### Raw data:
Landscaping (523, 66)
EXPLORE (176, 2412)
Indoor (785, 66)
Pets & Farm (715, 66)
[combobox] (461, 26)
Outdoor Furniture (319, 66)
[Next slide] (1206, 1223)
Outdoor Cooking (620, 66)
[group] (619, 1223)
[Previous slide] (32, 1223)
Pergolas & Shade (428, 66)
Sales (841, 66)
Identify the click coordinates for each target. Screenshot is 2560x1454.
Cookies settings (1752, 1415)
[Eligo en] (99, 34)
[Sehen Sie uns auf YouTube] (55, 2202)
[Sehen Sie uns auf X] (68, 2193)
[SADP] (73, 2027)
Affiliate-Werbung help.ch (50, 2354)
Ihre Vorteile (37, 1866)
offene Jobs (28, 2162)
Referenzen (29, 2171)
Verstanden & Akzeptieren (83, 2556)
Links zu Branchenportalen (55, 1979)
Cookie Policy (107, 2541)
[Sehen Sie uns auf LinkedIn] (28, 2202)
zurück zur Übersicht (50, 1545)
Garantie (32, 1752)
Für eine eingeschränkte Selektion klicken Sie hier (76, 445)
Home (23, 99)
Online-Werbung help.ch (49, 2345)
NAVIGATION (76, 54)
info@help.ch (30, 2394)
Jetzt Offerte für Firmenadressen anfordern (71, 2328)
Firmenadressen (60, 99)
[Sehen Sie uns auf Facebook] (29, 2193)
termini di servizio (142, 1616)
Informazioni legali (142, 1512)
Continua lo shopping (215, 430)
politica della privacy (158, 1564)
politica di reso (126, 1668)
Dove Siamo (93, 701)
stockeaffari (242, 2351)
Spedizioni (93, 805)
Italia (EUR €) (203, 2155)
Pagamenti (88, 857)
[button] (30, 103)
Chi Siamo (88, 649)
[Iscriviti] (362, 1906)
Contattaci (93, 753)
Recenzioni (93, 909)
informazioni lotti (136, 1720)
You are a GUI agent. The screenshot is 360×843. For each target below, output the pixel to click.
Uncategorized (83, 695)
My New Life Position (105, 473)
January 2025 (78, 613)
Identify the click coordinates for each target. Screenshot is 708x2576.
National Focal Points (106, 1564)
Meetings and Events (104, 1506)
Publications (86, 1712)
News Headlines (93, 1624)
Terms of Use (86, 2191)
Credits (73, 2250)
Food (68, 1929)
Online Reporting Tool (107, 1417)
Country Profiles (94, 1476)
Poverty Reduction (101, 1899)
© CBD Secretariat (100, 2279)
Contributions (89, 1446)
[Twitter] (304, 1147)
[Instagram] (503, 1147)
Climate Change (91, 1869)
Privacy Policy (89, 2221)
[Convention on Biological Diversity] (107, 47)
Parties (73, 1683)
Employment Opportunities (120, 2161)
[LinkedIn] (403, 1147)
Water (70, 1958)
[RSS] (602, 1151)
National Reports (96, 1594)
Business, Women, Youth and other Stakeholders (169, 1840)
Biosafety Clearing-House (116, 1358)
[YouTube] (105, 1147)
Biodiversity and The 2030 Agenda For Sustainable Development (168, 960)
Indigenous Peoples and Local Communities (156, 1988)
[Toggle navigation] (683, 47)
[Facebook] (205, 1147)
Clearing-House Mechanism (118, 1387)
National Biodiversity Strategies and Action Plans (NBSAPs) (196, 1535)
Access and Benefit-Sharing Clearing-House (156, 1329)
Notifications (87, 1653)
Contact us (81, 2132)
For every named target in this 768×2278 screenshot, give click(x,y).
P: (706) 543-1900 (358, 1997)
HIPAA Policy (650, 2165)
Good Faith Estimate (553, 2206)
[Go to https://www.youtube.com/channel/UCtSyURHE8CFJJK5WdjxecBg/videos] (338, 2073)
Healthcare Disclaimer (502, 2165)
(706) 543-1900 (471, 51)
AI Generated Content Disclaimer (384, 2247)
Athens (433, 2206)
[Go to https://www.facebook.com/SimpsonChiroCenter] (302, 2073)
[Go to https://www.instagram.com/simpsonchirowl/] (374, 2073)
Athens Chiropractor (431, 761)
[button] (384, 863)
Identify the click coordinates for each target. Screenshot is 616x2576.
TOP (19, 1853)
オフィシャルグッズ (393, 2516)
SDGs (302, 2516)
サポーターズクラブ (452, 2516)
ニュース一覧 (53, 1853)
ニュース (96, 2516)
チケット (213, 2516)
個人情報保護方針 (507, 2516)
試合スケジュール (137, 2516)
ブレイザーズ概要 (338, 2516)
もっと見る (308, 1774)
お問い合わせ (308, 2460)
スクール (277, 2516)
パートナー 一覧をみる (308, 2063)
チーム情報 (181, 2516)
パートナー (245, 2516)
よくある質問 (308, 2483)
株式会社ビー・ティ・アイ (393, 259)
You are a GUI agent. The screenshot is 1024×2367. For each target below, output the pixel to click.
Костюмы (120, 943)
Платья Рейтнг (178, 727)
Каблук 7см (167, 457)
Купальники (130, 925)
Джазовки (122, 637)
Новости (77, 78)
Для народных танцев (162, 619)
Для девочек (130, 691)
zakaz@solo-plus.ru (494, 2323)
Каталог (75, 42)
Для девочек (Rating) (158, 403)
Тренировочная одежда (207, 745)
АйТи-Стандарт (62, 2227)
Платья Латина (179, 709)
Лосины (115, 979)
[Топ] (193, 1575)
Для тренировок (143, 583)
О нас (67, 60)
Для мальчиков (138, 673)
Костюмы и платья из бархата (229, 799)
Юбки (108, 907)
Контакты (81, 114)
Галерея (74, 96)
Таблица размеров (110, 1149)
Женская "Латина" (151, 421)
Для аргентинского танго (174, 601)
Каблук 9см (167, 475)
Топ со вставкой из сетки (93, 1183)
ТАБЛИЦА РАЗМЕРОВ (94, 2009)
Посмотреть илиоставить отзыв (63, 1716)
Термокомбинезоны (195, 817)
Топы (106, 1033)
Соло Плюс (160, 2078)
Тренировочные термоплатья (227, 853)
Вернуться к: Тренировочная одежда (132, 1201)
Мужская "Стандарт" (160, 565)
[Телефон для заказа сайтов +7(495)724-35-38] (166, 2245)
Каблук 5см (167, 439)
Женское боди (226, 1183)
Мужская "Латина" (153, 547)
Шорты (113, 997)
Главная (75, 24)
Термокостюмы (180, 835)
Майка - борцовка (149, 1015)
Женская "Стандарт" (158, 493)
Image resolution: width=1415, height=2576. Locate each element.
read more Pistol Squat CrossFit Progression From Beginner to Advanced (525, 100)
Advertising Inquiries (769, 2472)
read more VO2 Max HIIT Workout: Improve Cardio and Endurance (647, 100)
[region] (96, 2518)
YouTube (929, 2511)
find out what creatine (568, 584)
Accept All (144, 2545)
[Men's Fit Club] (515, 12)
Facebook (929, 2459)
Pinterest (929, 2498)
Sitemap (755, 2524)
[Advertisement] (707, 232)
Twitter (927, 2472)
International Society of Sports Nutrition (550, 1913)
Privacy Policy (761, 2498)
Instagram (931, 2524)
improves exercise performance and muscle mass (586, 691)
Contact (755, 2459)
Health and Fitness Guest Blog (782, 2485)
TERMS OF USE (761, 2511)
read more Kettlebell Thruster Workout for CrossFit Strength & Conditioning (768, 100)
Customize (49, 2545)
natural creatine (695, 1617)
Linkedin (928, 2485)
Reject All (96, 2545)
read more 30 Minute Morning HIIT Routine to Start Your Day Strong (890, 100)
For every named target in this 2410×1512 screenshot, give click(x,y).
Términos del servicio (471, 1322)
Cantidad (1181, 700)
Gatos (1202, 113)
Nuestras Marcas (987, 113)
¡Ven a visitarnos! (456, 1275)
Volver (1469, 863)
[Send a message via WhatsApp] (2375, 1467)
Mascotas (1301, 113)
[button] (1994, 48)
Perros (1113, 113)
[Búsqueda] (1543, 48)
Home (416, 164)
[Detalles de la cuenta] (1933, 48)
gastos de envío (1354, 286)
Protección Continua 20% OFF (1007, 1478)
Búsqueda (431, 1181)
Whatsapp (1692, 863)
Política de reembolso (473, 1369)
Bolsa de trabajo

### Task to complete:
From the records above, pull every line that carries the word "Policy".

### Reply to the task:
Cookie Policy (107, 2541)
Privacy Policy (89, 2221)
HIPAA Policy (650, 2165)
Privacy Policy (761, 2498)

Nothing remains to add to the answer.